Text block
Allergies are abnormal reactions of the immune system to the harmless substances in the environment, such as pollen, dust mites, animal dander and foods. Patients with allergies triggered by different allergens have often displayed these symptoms: runny nose, sneezing, rash, itchiness, watery eyes, congestion, abdominal cramps, or even asthma. There are three widely used ways to prevent and treat allergies:
1. Avoidance: to stay away from a substance that causes an allergic reaction.
2. Immunotherapy: also called desensitization and allergy shots. Mixed allergy extracts from allergens are injected under the skin, usually into the fatty tissue, and then gradually a loss or reduction of sensitivity to the allergens is accomplished.
3. Medication: there are two main allergy medication types.
(1). Antihistamines block the action of histamine released by mast cells which are involved in allergies, and this relieves or prevents the symptoms of an allergy reaction. There are two different types of antihistamines: the older group and the newer group.

Available data
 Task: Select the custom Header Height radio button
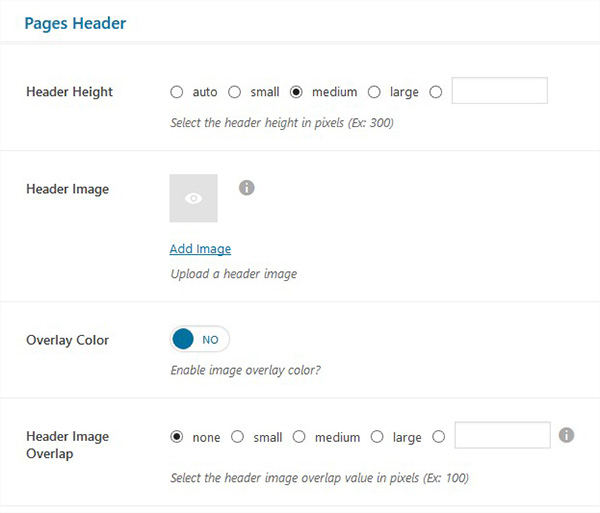[x=435, y=92]
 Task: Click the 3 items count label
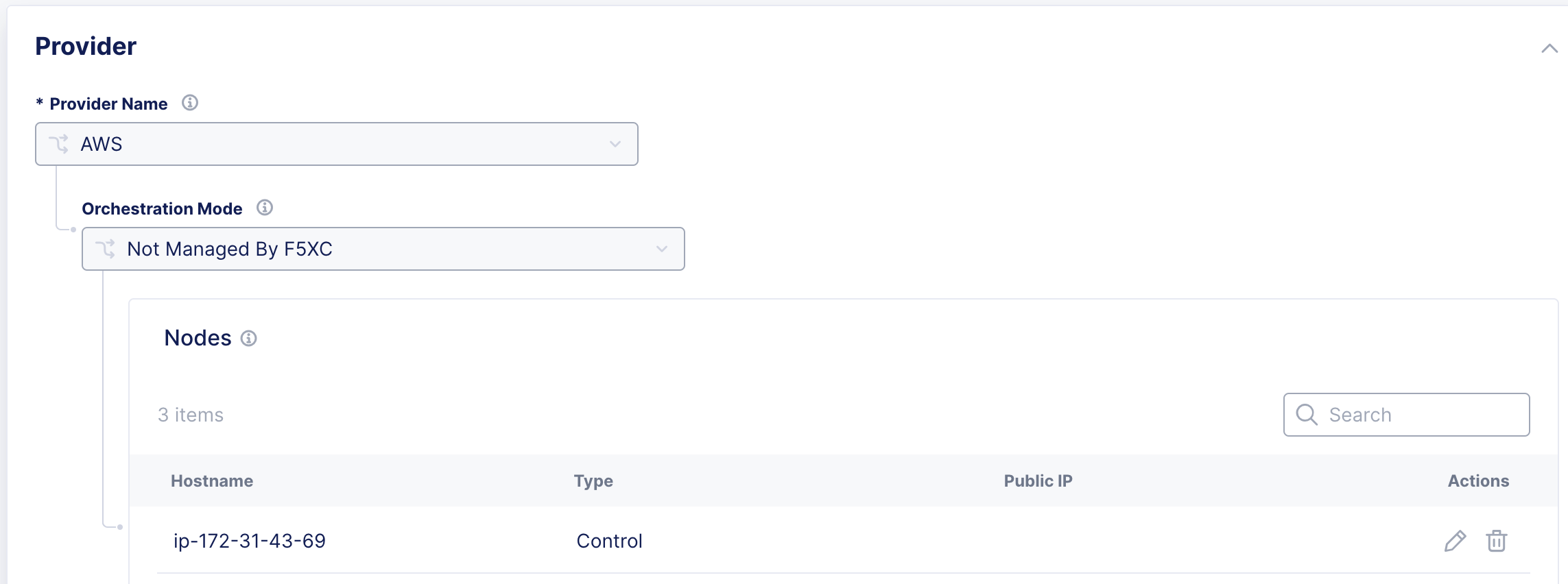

Task details
How would you put this sentence from the allergy text into Spanish: "There are two different types of antihistamines: the older group and the newer group."?

Answer space
Hay dos tipos diferentes de antihistamínicos: el grupo más antiguo y el grupo más nuevo.